(Susanna Porrino)
La cosiddetta “Fase 2” si è rivelata più distensiva e liberatoria del previsto, e, anche se ci si dovrà lentamente abituare a comunicare al di là delle mascherine e della distanza di sicurezza, ha finalmente segnato la reintroduzione della possibilità di una presenza fisica nella relazione con gli altri.
Eppure, a dispetto delle aspettative, se ci sono persone per cui tale evento ha rappresentato una entusiastica liberazione dalla chiusura forzata a cui erano stati sottoposti, ci sono anche individui (anche fra i giovani) che si trovano invece ad accusare la fatica di riadattarsi alla realtà esterna, e che si trovano nuovamente di fronte alle paure e alle conseguenze che esse già prima comportavano: fobie, ansie sociali, disturbi alimentari e momenti di non accettazione di se stessi (che, pur essendo legati alla sfera interiore ed individuale, riflettono un disagio verso l’immagine di noi che ci viene restituita dall’esterno).
Non aveva tutti i torti il filosofo novecentesco Herbert Marcuse, quando accusava la società contemporanea di aver ridotto l’uomo a semplice ingranaggio in un sistema che lo assorbe e ne monopolizza ogni tipo di energia, valorizzandone, come in una merce, esclusivamente il valore d’uso: il tanto discusso principio della “prestazione”, che è arrivato con il tempo a permeare ogni aspetto della vita sociale e relazionale, accompagnato dal timore costante di non riuscire a soddisfare tutti gli standard che la società ci prefigge.

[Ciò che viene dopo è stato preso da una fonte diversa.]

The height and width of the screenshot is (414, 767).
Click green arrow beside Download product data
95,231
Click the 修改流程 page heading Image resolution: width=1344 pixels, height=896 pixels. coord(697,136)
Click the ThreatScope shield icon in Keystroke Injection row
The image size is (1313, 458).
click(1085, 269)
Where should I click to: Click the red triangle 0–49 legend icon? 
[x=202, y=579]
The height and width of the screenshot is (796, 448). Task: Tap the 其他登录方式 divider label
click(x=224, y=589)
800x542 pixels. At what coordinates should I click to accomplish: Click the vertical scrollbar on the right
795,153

Tornare a far parte di questo sistema può spaventare; e se c’è chi, durante la quarantena, non ha potuto fare altro che rimpiangere i mesi precedenti la pandemia, c’è anche chi solo dopo essersi fermato si è accorto di quanto la pressione del mondo esterno lo avesse ammaccato: come un guerriero che solo al termine del combattimento lascia andare la tensione e scopre per la prima volta il dolore delle proprie ferite.
Tuttavia, se le condizioni esterne possono non essere ottimali per l’individuo, vi è anche nella paura di tornare all’esterno un meccanismo falsato e illusorio che distorce la realtà.
Ciò che noto in maniera fortissima, soprattutto tra i ragazzi della mia generazione, è la totale incapacità di scommettere su se stessi e sulla propria vita, limitandosi a rimanere bloccati nel limbo sospeso della non-scelta, spaventati dall’idea di rimanere delusi nella propria ricerca.
Eppure proprio dall’indecisione deriva l’insoddisfazione verso la propria vita; non siamo fatti per guardare il mondo dalla finestra, ma per scoprirlo passo a passo e scegliere di volta in volta verso quali luoghi direzionarci.
Occorre riscoprire la fiducia in sé e negli altri; circondati da una narrazione che ci dice che nulla è a nostro favore e che ci vuole in costante tensione, bisogna invece imparare a lasciarsi stupire da ciò che di bello ci può accadere, e a scegliere di liberarsi dalla paura di deludere se stessi, per poter stare bene anche in quei contesti in cui l’impressione è sempre quella di non essere all’altezza.